Goal of the exercise
Find every line in the entries below that contains the string "input", matching case exactly, and copy each of those lines.

Element lookup entries
*****

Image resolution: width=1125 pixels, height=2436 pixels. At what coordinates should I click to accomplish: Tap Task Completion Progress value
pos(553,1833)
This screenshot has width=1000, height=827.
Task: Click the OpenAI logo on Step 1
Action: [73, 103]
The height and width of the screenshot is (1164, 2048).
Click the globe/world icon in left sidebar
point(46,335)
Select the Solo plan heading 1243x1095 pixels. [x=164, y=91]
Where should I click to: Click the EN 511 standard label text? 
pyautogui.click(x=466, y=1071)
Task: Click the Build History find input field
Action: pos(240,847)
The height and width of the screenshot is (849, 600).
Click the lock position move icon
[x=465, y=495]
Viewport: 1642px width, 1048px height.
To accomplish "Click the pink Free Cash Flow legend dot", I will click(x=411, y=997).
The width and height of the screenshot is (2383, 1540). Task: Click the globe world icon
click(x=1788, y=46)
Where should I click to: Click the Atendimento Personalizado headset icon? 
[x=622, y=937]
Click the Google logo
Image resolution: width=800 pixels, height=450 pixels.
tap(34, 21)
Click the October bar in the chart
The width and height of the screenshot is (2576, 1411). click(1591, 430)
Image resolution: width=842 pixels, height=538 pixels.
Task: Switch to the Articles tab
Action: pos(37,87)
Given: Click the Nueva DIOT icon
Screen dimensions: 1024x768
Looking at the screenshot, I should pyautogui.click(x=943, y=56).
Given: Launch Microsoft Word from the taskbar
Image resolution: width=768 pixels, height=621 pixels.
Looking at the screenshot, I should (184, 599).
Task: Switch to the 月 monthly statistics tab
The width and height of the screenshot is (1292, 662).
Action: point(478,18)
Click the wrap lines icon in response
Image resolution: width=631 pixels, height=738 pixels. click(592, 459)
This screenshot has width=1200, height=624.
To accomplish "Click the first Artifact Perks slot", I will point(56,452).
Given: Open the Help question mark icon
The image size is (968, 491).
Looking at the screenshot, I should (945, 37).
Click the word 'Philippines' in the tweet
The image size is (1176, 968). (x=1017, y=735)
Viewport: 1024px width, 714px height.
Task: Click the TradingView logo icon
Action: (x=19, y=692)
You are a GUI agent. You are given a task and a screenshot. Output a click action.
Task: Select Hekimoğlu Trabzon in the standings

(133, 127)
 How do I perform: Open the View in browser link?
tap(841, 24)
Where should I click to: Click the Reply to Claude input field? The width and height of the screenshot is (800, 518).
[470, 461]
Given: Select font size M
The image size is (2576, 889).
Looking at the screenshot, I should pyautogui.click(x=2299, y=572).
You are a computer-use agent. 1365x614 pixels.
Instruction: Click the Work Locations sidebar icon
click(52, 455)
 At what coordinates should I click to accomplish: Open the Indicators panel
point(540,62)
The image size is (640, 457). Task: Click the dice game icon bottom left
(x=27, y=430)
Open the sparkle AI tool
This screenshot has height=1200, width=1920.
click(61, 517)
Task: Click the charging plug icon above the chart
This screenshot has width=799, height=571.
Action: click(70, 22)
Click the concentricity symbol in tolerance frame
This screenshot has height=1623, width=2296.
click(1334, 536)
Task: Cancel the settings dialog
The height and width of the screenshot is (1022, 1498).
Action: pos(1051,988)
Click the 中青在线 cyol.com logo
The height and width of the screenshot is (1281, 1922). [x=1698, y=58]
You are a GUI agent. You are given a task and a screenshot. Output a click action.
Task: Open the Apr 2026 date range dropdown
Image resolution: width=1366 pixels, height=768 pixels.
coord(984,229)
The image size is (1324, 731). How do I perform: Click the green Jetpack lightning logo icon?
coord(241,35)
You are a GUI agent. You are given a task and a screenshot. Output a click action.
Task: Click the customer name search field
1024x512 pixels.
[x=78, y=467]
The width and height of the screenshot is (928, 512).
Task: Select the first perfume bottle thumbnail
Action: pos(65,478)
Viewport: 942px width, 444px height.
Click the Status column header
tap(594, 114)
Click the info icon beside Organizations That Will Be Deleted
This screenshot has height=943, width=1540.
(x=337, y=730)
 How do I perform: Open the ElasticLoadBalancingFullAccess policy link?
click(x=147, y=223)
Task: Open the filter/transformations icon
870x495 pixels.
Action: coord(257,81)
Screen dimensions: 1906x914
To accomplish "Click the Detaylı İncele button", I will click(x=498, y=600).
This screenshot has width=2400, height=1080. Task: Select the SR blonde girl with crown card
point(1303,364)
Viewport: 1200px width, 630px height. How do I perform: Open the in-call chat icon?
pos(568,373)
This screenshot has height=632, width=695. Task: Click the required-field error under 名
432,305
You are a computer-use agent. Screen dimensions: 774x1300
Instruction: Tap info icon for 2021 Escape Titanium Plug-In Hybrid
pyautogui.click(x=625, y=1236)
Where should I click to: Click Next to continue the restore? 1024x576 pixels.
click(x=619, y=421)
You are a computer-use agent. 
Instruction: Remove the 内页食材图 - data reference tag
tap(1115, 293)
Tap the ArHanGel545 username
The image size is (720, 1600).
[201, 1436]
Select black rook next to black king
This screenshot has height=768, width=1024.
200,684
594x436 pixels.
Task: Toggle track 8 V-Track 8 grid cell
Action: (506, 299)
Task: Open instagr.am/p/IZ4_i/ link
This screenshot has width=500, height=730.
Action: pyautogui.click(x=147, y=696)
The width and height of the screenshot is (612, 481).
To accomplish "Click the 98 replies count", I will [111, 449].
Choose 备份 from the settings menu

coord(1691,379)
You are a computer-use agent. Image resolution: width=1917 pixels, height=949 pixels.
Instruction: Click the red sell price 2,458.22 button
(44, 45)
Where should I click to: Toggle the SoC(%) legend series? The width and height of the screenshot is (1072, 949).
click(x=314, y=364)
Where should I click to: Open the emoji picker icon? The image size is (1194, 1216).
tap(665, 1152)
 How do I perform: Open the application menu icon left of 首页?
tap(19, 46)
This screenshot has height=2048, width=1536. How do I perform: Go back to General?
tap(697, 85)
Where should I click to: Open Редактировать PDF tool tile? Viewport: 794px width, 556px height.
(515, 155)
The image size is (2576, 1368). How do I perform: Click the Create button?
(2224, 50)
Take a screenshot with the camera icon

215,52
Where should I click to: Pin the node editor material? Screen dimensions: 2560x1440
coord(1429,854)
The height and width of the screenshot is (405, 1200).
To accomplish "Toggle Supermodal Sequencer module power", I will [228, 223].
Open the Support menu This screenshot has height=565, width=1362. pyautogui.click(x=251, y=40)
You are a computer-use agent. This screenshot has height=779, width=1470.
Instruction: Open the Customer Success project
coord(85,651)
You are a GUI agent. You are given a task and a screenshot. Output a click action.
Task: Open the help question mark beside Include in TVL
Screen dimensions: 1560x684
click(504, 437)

*****

Answer to the exercise
Task: Click the Build History find input field
Where should I click to: Click the Reply to Claude input field? The width and height of the screenshot is (800, 518).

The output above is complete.